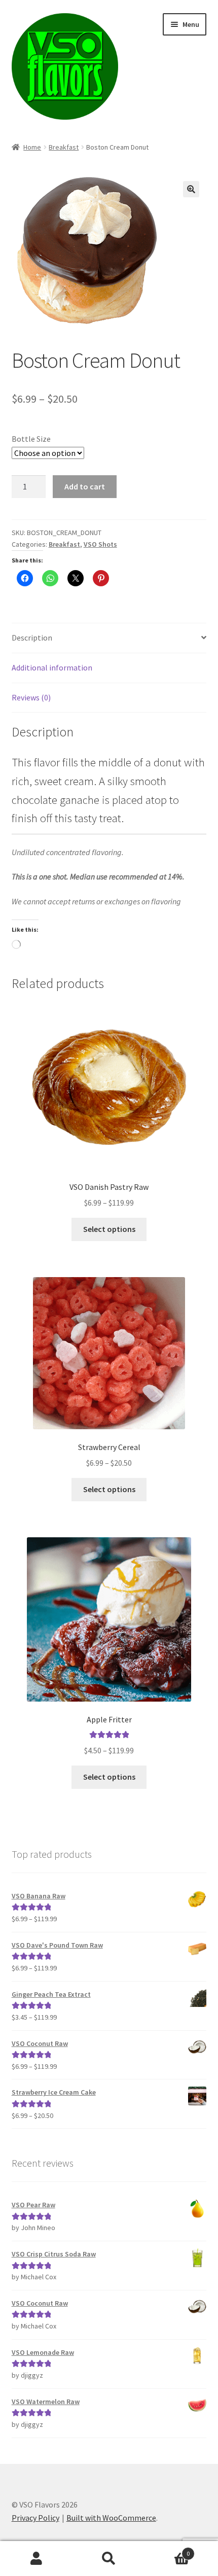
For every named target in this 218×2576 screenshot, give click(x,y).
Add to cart (84, 486)
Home (32, 147)
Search (108, 2559)
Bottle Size (31, 439)
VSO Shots (100, 544)
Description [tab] (32, 637)
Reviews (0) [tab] (31, 697)
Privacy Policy (35, 2518)
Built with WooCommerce (111, 2518)
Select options (109, 1229)
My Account (36, 2559)
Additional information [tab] (52, 667)
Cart (168, 2550)
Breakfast (64, 147)
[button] (191, 189)
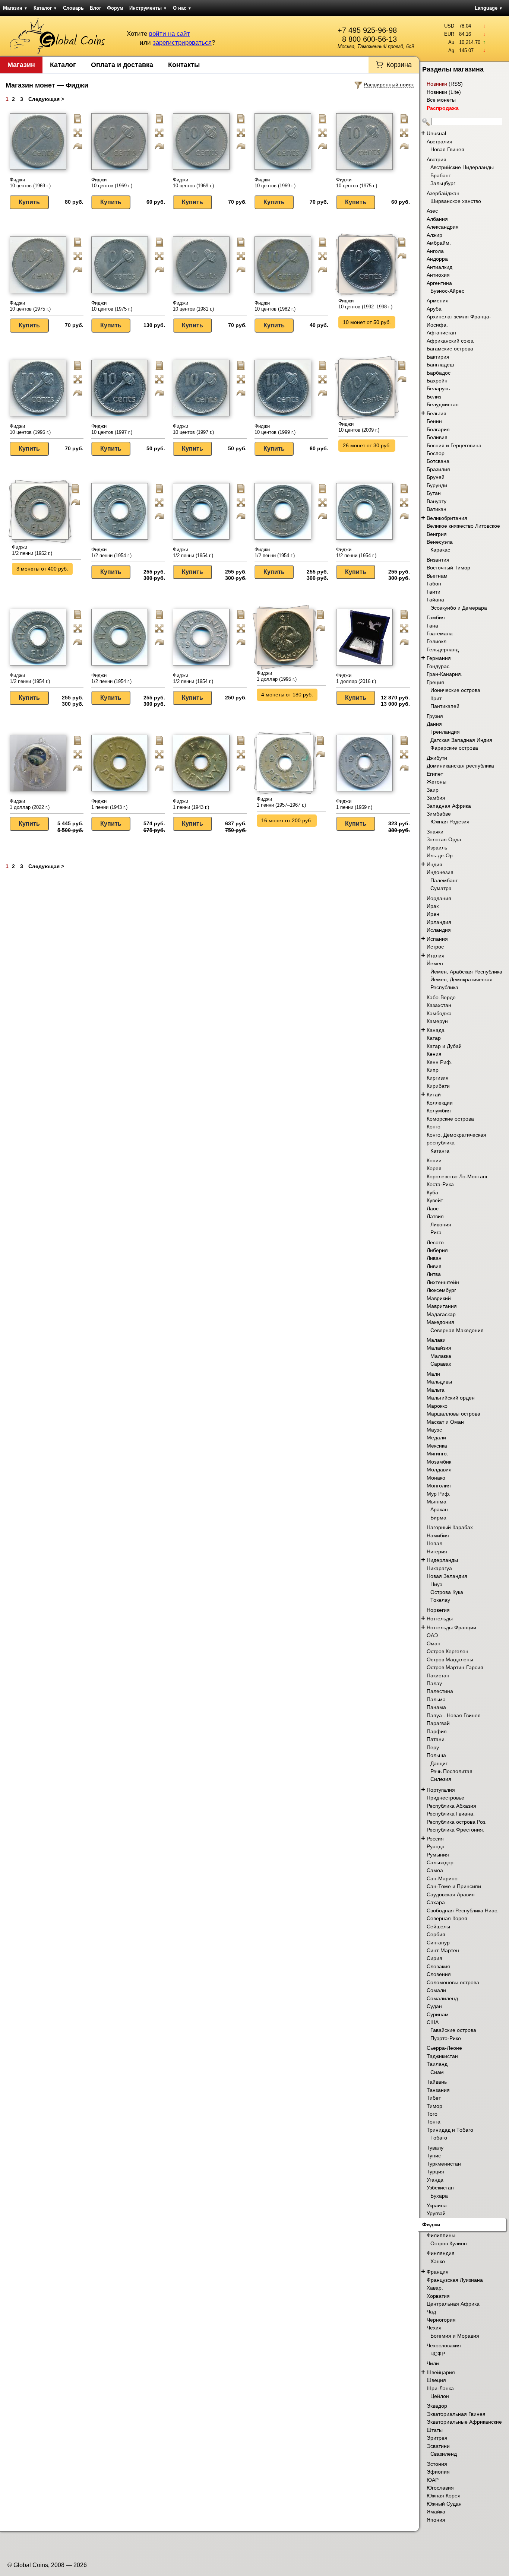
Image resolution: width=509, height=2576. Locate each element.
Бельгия (436, 413)
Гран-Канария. (444, 674)
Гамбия (436, 617)
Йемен (435, 963)
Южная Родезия (450, 822)
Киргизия (438, 1078)
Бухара (439, 2196)
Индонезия (440, 872)
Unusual (436, 133)
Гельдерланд (443, 649)
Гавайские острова (453, 2030)
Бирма (438, 1518)
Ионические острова (455, 690)
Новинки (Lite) (444, 92)
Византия (438, 560)
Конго (433, 1127)
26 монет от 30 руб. (367, 445)
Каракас (440, 550)
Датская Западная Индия (461, 740)
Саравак (440, 1364)
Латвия (435, 1216)
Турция (435, 2172)
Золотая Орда (444, 839)
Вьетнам (437, 576)
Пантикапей (444, 706)
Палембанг (444, 880)
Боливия (437, 437)
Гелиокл (436, 641)
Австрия (436, 159)
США (433, 2022)
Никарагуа (439, 1568)
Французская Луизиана (455, 2280)
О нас (182, 8)
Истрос (435, 947)
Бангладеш (440, 365)
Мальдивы (439, 1382)
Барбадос (438, 373)
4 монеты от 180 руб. (287, 695)
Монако (436, 1478)
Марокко (437, 1406)
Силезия (440, 1779)
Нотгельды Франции (451, 1627)
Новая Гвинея (447, 149)
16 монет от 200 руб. (286, 820)
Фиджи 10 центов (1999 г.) (275, 429)
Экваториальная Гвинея (456, 2414)
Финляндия (441, 2253)
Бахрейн (437, 381)
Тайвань (437, 2082)
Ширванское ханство (455, 201)
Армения (438, 301)
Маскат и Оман (445, 1422)
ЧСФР (437, 2354)
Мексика (437, 1446)
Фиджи (431, 2224)
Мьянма (436, 1502)
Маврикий (439, 1298)
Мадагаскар (441, 1314)
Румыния (438, 1855)
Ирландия (439, 922)
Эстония (437, 2464)
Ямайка (436, 2512)
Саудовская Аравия (451, 1894)
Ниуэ (436, 1584)
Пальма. (437, 1699)
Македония (440, 1322)
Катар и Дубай (444, 1046)
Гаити (433, 592)
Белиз (434, 397)
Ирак (433, 906)
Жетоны (436, 782)
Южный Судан (444, 2504)
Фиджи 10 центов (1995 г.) (30, 429)
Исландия (439, 930)
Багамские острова (450, 349)
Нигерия (437, 1551)
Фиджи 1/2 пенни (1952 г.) (32, 550)
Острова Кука (446, 1592)
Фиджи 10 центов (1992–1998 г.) (365, 303)
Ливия (434, 1266)
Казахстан (439, 1005)
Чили (433, 2363)
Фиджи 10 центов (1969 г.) (30, 182)
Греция (435, 682)
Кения (434, 1054)
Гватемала (440, 633)
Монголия (439, 1486)
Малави (436, 1340)
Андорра (437, 259)
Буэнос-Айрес (447, 291)
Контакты (184, 65)
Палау (434, 1683)
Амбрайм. (439, 243)
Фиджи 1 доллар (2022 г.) (30, 804)
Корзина (399, 65)
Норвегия (438, 1610)
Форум (115, 8)
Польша (436, 1755)
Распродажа (443, 108)
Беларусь (438, 388)
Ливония (440, 1224)
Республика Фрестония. (455, 1830)
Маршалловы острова (453, 1414)
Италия (436, 956)
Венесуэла (440, 542)
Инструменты (148, 8)
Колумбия (439, 1111)
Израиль (437, 848)
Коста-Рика (440, 1184)
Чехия (434, 2328)
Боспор (436, 453)
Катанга (439, 1151)
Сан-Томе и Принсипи (454, 1886)
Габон (434, 584)
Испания (437, 939)
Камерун (437, 1021)
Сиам (437, 2072)
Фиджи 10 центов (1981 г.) (193, 306)
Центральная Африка (453, 2304)
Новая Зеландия (447, 1576)
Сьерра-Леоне (444, 2048)
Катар (434, 1038)
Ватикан (436, 509)
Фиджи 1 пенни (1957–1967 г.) (281, 802)
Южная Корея (444, 2496)
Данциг (439, 1763)
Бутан (434, 493)
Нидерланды (442, 1560)
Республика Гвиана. (451, 1814)
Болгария (438, 429)
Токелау (440, 1600)
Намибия (438, 1535)
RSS (455, 84)
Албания (437, 219)
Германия (439, 658)
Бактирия (438, 357)
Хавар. (435, 2288)
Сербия (436, 1934)
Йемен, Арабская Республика (466, 972)
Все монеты (441, 100)
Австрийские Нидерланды (462, 167)
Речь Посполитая (451, 1771)
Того (432, 2114)
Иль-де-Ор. (440, 855)
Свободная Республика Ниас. (463, 1910)
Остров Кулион (448, 2243)
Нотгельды (440, 1618)
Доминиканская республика (460, 766)
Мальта (436, 1390)
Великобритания (447, 518)
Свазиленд (443, 2454)
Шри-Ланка (440, 2388)
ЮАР (433, 2480)
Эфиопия (438, 2472)
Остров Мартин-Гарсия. (456, 1667)
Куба (432, 1192)
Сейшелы (438, 1926)
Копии (434, 1160)
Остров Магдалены (450, 1659)
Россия (435, 1839)
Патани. (436, 1739)
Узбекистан (440, 2188)
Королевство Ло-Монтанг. (458, 1176)
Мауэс (434, 1430)
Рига (436, 1232)
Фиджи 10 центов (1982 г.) (275, 306)
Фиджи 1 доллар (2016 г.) (356, 678)
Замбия (436, 798)
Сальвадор (440, 1862)
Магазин (15, 8)
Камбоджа (439, 1013)
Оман (433, 1643)
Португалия (441, 1790)
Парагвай (438, 1723)
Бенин (434, 421)
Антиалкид (439, 267)
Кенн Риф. (439, 1062)
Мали (433, 1374)
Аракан (439, 1509)
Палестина (440, 1691)
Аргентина (439, 283)
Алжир (434, 235)
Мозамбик (439, 1462)
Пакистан (438, 1675)
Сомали (436, 1990)
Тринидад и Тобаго (450, 2130)
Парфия (437, 1731)
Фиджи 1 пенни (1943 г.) (109, 804)
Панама (436, 1707)
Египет (435, 774)
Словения (439, 1974)
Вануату (436, 501)
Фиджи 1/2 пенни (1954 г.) (111, 552)
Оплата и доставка (122, 65)
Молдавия (439, 1470)
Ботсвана (438, 461)
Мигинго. (437, 1454)
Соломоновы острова (453, 1982)
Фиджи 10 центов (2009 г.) (358, 427)
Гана (432, 626)
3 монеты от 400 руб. (42, 569)
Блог (95, 8)
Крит (436, 698)
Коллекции (440, 1103)
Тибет (434, 2098)
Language (489, 8)
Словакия (438, 1966)
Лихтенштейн (443, 1282)
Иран (433, 914)
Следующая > (46, 99)
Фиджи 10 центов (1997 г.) (111, 429)
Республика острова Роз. (457, 1822)
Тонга (433, 2122)
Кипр (433, 1070)
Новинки (437, 84)
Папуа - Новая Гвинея (454, 1715)
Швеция (436, 2380)
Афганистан (441, 333)
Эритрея (437, 2438)
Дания (434, 724)
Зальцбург (442, 183)
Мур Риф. (438, 1494)
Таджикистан (442, 2056)
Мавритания (442, 1306)
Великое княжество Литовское (463, 526)
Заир (433, 790)
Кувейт (435, 1200)
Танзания (438, 2090)
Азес (432, 211)
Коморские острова (450, 1119)
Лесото (435, 1242)
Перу (433, 1747)
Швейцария (441, 2372)
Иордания (439, 898)
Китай (434, 1095)
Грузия (435, 716)
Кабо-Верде (441, 997)
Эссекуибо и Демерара (458, 608)
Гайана (435, 600)
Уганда (435, 2180)
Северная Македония (457, 1330)
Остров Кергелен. (448, 1651)
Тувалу (435, 2148)
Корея (434, 1168)
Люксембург (441, 1290)
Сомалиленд (442, 1998)
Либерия (437, 1250)
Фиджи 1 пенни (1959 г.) (354, 804)
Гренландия (445, 732)
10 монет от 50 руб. (367, 322)
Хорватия (438, 2296)
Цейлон (439, 2396)
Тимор (434, 2106)
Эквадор (437, 2406)
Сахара (436, 1902)
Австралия (439, 141)
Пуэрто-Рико (445, 2038)
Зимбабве (439, 814)
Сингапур (438, 1943)
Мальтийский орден (451, 1398)
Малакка (440, 1356)
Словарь (73, 8)
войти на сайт (169, 33)
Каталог (45, 8)
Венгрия (437, 534)
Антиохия (438, 275)
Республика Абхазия (451, 1806)
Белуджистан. (443, 404)
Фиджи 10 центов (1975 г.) (356, 182)
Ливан (434, 1258)
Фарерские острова (454, 748)
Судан (434, 2006)
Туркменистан (444, 2164)
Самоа (435, 1870)
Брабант (440, 175)
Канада (436, 1030)
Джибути (437, 758)
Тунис (434, 2156)
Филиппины (441, 2235)
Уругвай (436, 2213)
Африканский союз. (450, 341)
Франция (438, 2272)
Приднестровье (445, 1798)
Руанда (436, 1846)
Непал (434, 1543)
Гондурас (438, 666)
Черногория (441, 2320)
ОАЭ (432, 1635)
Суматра (441, 888)
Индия (434, 864)
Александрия (443, 227)
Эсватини (438, 2446)
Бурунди (437, 485)
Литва (434, 1274)
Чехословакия (444, 2345)
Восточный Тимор (448, 568)
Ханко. (438, 2261)
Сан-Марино (442, 1878)
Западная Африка (449, 806)
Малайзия (439, 1348)
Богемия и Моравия (454, 2336)
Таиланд (437, 2064)
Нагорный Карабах (450, 1527)
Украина (437, 2205)
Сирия (434, 1958)
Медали (436, 1438)
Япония (436, 2520)
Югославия (440, 2488)
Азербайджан (443, 193)
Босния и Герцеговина (454, 445)
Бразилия (438, 469)
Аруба (434, 309)
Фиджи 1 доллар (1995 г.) (277, 676)
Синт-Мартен (443, 1950)
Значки (435, 832)
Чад (431, 2312)
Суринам (438, 2014)
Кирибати (438, 1086)
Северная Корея (447, 1918)
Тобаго (438, 2138)
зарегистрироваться (182, 42)
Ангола (435, 251)
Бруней (436, 477)
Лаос (433, 1208)
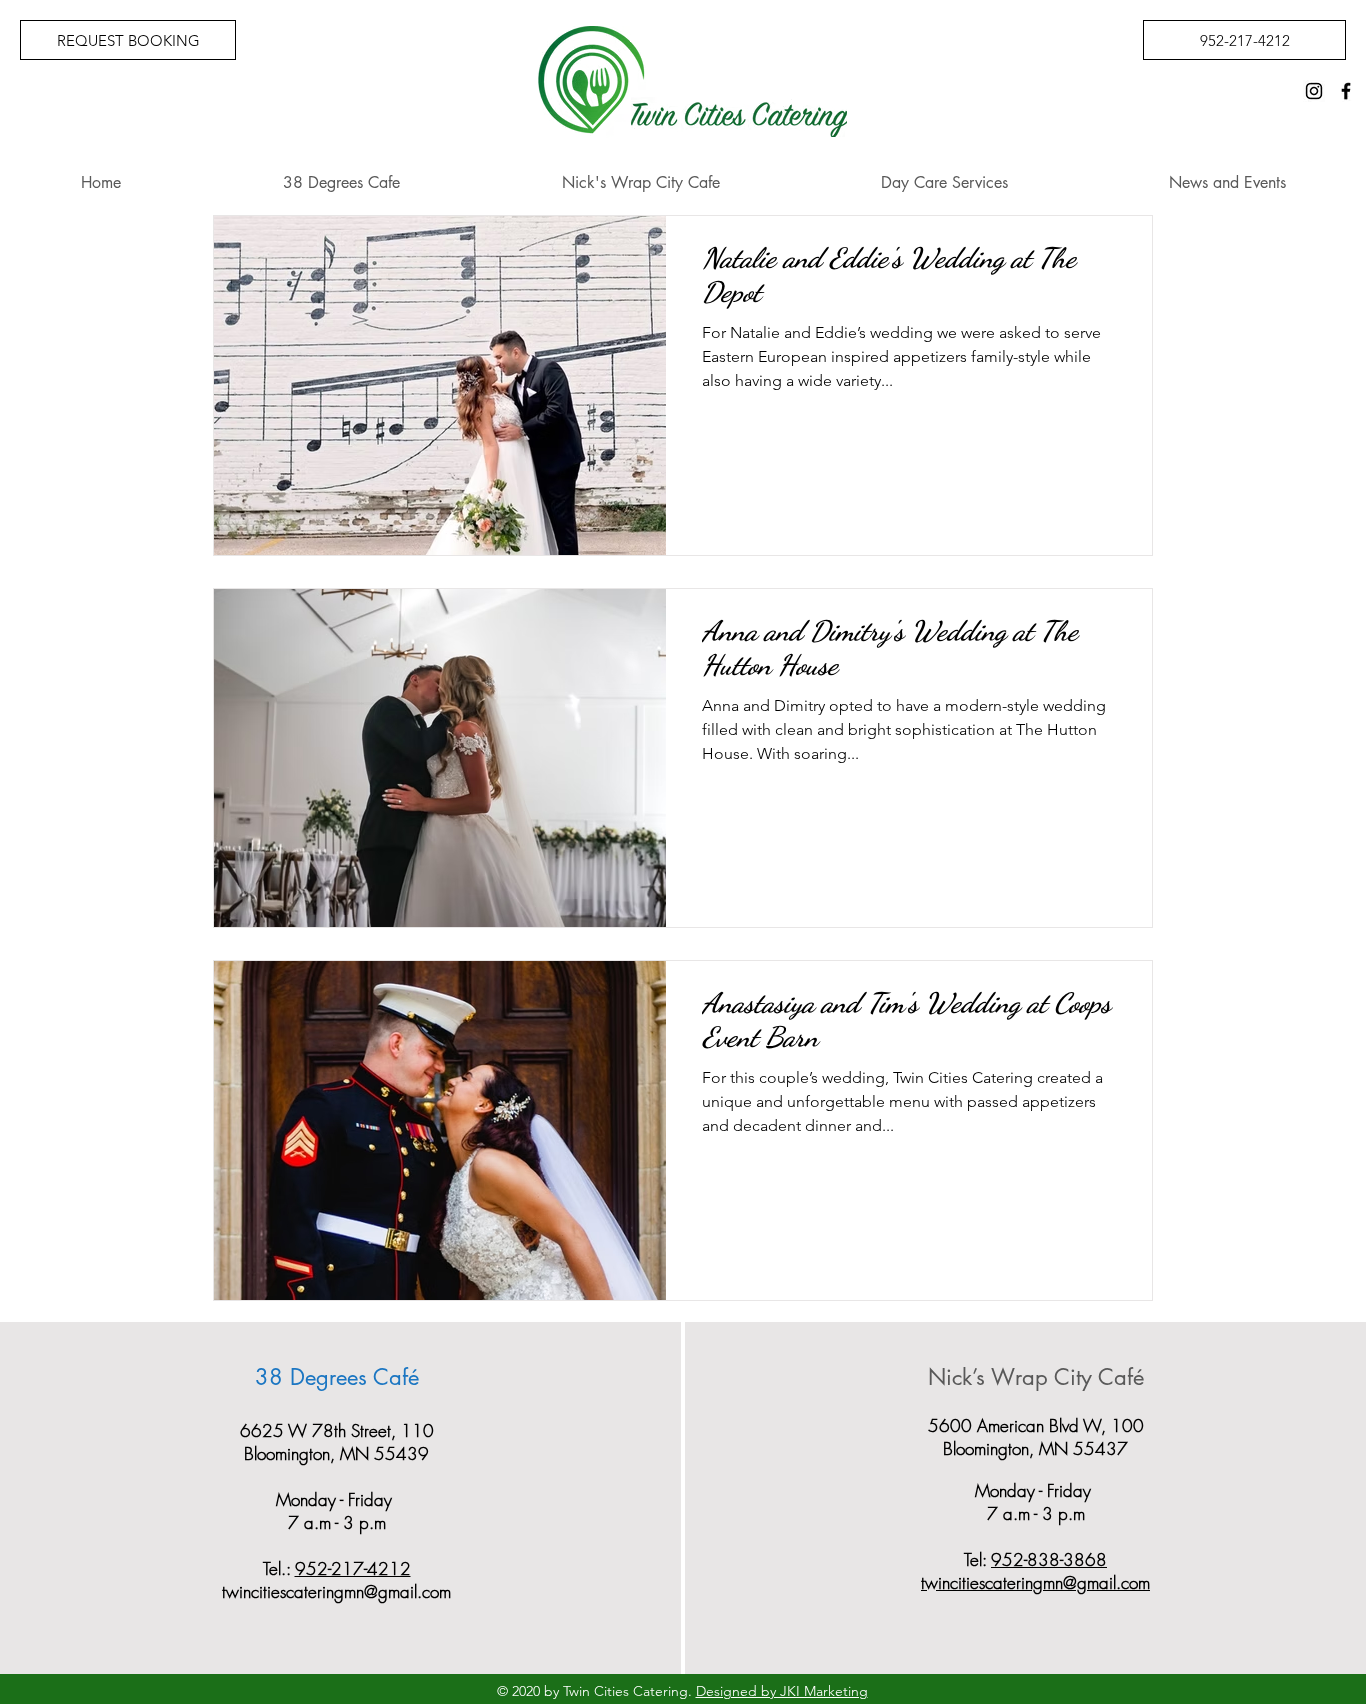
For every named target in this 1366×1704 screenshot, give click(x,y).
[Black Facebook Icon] (1346, 91)
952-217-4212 (353, 1568)
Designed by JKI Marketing (782, 1691)
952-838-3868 (1049, 1559)
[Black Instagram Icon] (1314, 91)
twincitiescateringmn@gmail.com (336, 1591)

**ABOUT THIS TASK**
Where a line in the records above contains the string "пенни", return that line.

**EXERCISE RESULT**
Фиджи 1/2 пенни (1952 г.) (32, 550)
Фиджи 1 пенни (1957–1967 г.) (281, 802)
Фиджи 1 пенни (1943 г.) (109, 804)
Фиджи 1/2 пенни (1954 г.) (111, 552)
Фиджи 1 пенни (1959 г.) (354, 804)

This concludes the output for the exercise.